For composers, Jewish history and the bible are gifts that keep on giving. Case in point: two very different but equally engaging recordings recently added to the Milken Archive of Jewish Music: The American Experience in Volume 17, Odes and Epics: Dramatic Music of Jewish Experience.
Leading off is Robert Starer’s six-movement dramatic cantata, Ariel: Visions of Isaiah. Comprising settings of selected verses from the Book of Isaiah, the piece presents a condensed narrative of Isaiah’s vision of the destruction of Jerusalem. It was commissioned by the Interracial Fellowship Chorus of New York and premiered at Town Hall in New York City in 1960. The present recording features soprano Roberta Peters, baritone Julian Patrick, and the Camerata Singers and Orchestra conducted by Abraham Kaplan.
Isaiah is a tumultuous and dramatic episode in which a prophet warns of impending destruction for the people of Ariel for having forsaken their god. (Ariel, “the city where David dwelt,“ is a symbolic name for Jerusalem). Starer’s musical depiction captures and extends this tumultuousness masterfully and expresses a wide gamut of emotions. “Woe to Ariel” bursts with foreboding orchestral swoons. Peters quietly implores God to look away in “Fear, and the Pit, and the Snare.” Percussion and brass dominate the ultimate triumph of God’s love depicted in the closing movement, “Break Forth Into Joy.” At times darkness and loneliness seem all-consuming. The lighter parts, such as the exultant joy of the final movement, provide much-needed respite from this, but on balance darkness overshadows.
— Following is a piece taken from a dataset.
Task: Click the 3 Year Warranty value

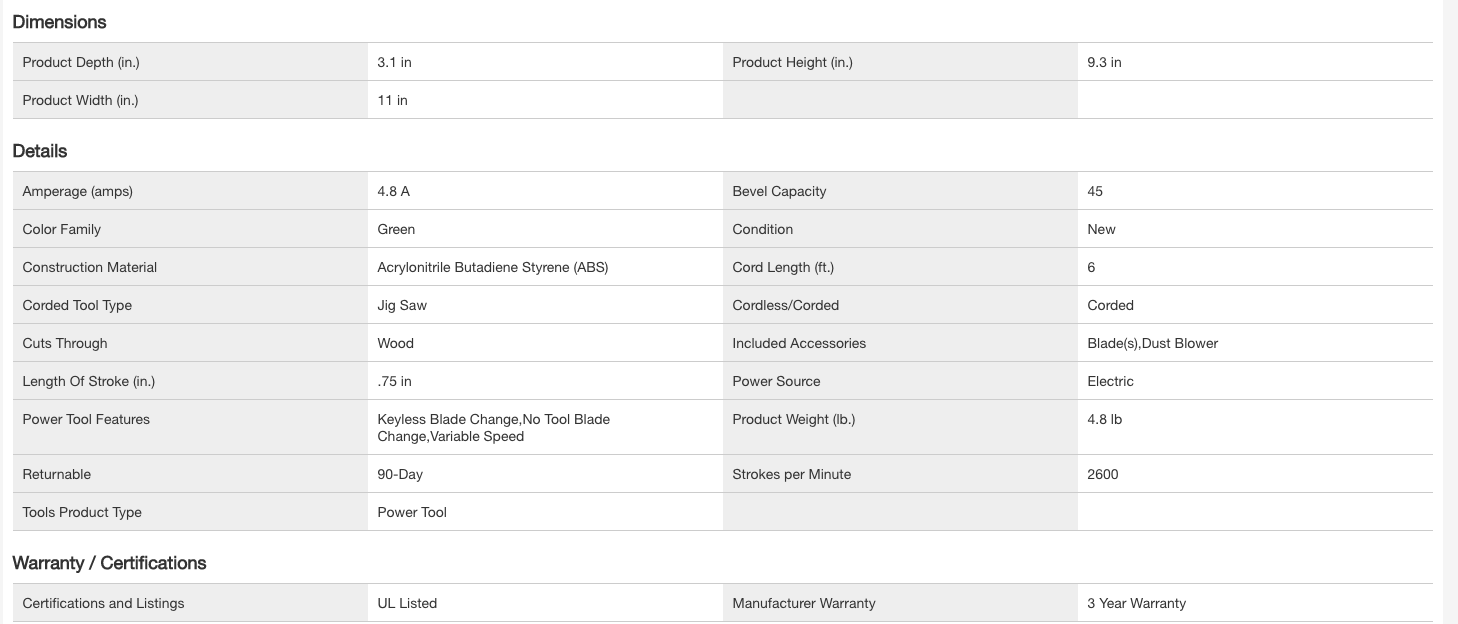Action: tap(1136, 603)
Kaplan stars on the second recording featured here as well, but this time as conductor of his own work. Differing significantly from Starer’s piece, Kaplan’s Glorious is a compendium of biblical verses—most from the Book of Psalms—set to a spritely and highly rhythmic musical accompaniment. If you’ve heard Glorious before, it’s well worth revisiting now more than 40 years after it premiered as his first major composition in 1973. If you haven’t heard it, Glorious might well be a revelation: folky, vivacious, rhythmically complex yet downright danceable at times, the settings bear all the hallmarks of the mid-20th century American sound.
If the settings in Glorious seem bursting with optimism, it’s a fitting reflection of the good fortune this Tel Aviv-born artist experienced as a young immigrant in America. Upon coming to the United States with an Israeli chorus for a concert at Radio City Music Hall, Kaplan was offered a position at Juilliard. When his Juilliard chorus later performed at Philharmonic Hall (now Avery Fisher Hall), in an inaugural concert conducted by Leonard Bernstein, many years of collaboration with Bernstein and the New York Philharmonic followed, as did an illustrious career as an educator, conductor, and choral director.
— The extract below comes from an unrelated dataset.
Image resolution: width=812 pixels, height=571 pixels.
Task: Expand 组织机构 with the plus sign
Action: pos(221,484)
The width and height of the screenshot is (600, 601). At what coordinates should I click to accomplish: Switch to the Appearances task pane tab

A similar optimistic fate befell Robert Starer. Born in Austria in 1924, he was admitted to the state music academy at a young age. But with the rise of the Third Reich, Starer emigrated—alone, at age 14—to Israel (then Palestine) and later received a scholarship to study at Juilliard with Frederick Jacobi. As he recounted in an oral history with the Milken Archive in 1999, he was so advanced by the time he arrived at Juilliard that he tested directly into the graduate program. Starer went on teach at Brooklyn College and the Graduate Center of the City University of New York. He was elected a member of the American Academy of Arts and Letters, had his compositions performed the world over, and was a favorite collaborator of Martha Graham’s.
As musical depictions of biblical events, Ariel and Glorious reflect the longstanding role that composers have played in keeping the traditions and legends of Judaism alive and relevant for music lovers of all stripes. Their addition to the Milken Archive of Jewish Music will help secure their legacy as American masterworks of Jewish experience.